**WHAT IS ASKED**.
Copy the lines of the listing word for word, beginning with the line that contains "Task: Switch to the Homes tab" and continuing through the line that contains "point(134,310)".
— BEGIN —
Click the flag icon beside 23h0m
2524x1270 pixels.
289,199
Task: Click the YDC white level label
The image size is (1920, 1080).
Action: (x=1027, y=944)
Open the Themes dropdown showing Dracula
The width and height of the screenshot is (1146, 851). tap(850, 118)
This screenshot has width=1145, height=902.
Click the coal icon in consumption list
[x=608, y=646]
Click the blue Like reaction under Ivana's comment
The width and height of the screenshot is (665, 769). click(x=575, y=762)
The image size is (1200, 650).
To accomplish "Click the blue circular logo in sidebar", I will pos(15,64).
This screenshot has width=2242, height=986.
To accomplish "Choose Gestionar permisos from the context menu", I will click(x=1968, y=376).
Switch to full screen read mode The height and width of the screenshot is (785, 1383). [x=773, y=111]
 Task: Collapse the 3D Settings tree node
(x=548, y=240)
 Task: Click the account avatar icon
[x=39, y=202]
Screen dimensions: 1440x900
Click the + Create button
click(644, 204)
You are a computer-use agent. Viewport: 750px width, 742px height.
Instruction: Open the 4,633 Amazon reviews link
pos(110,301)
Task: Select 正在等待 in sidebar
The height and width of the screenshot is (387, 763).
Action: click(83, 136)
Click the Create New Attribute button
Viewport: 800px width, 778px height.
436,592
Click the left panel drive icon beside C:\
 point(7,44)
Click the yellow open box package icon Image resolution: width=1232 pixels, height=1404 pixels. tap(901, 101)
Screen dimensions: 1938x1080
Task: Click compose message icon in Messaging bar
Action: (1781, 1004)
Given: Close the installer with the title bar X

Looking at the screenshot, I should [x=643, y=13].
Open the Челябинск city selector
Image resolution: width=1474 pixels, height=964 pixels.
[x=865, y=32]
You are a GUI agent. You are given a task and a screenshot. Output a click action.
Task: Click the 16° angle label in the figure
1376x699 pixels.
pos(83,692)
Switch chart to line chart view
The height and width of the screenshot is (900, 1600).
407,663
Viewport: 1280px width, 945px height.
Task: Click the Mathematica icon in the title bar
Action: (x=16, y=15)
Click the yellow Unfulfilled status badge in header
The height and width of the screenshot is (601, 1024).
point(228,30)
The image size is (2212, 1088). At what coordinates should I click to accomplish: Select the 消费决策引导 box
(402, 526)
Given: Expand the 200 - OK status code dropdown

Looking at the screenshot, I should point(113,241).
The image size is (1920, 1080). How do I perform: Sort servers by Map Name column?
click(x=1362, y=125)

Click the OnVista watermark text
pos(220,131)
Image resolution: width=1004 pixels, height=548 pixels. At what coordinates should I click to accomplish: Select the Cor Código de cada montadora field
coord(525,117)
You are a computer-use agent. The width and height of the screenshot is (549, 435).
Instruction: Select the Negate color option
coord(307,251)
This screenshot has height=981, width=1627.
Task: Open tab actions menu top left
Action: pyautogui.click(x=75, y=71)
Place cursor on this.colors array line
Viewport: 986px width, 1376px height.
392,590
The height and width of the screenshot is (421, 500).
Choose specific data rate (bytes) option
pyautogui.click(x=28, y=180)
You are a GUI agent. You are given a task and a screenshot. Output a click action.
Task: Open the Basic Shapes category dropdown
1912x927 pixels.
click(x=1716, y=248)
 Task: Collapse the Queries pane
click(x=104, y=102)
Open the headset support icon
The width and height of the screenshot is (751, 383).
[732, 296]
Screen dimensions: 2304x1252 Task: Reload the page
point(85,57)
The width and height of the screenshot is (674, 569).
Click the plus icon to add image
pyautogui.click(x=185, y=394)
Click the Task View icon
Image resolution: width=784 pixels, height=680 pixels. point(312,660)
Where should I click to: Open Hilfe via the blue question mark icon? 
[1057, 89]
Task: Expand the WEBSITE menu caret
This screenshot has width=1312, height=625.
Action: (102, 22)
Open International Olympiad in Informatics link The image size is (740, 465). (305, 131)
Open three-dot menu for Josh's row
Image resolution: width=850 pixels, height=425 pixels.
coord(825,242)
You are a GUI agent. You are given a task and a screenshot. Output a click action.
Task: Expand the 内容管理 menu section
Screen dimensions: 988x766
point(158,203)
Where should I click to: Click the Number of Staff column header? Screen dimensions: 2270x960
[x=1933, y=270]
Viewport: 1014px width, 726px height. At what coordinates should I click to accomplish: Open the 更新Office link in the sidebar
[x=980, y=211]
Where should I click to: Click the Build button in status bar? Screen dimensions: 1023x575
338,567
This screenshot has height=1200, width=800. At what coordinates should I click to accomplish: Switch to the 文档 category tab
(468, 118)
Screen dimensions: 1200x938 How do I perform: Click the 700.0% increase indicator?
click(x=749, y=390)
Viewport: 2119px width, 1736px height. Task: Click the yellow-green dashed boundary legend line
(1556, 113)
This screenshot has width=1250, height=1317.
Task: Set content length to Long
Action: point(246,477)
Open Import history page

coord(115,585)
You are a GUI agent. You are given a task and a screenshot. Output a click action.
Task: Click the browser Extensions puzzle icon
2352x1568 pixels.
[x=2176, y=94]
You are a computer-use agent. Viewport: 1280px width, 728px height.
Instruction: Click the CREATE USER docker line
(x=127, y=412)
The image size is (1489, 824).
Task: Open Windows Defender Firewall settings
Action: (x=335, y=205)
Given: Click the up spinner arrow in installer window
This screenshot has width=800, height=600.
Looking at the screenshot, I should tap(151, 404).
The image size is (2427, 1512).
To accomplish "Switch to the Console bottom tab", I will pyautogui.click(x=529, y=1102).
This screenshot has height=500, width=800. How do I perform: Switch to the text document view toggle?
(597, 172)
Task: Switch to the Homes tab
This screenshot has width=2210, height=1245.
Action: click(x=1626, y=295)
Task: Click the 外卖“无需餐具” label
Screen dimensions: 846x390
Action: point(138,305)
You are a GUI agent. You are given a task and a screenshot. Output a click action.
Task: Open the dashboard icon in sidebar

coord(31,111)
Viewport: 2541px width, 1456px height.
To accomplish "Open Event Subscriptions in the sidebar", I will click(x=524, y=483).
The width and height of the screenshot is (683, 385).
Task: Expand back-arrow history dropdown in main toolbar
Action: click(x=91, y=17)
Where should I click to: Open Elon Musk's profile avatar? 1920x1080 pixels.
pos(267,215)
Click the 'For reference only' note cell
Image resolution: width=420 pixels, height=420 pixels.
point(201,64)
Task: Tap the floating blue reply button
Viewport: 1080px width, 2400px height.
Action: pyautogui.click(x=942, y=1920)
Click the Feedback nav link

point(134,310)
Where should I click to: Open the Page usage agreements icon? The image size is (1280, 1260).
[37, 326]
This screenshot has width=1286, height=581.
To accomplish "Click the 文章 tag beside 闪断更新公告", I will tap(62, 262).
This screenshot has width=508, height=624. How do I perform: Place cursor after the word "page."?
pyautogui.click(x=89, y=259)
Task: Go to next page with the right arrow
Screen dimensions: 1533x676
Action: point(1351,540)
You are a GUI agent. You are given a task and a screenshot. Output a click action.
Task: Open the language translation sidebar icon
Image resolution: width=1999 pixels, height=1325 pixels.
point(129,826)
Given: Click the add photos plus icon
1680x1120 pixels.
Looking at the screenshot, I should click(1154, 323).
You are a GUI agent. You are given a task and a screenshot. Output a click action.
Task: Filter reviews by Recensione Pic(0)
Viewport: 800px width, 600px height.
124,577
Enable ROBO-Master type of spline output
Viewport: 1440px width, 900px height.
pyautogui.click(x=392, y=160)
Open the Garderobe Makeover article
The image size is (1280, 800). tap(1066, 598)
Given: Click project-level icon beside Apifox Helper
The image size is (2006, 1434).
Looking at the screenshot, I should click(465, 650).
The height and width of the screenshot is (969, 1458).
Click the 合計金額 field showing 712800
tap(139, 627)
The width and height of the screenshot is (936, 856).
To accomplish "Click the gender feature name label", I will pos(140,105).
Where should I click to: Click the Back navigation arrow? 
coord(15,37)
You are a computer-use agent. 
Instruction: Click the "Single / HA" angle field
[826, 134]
— END —
**RESPONSE TO THE TASK**.
Task: Switch to the Homes tab
This screenshot has width=2210, height=1245.
Action: click(x=1626, y=295)
Task: Click the 外卖“无需餐具” label
Screen dimensions: 846x390
Action: point(138,305)
You are a GUI agent. You are given a task and a screenshot. Output a click action.
Task: Open the dashboard icon in sidebar

coord(31,111)
Viewport: 2541px width, 1456px height.
To accomplish "Open Event Subscriptions in the sidebar", I will click(x=524, y=483).
The width and height of the screenshot is (683, 385).
Task: Expand back-arrow history dropdown in main toolbar
Action: click(x=91, y=17)
Where should I click to: Open Elon Musk's profile avatar? 1920x1080 pixels.
pos(267,215)
Click the 'For reference only' note cell
Image resolution: width=420 pixels, height=420 pixels.
point(201,64)
Task: Tap the floating blue reply button
Viewport: 1080px width, 2400px height.
Action: pyautogui.click(x=942, y=1920)
Click the Feedback nav link

point(134,310)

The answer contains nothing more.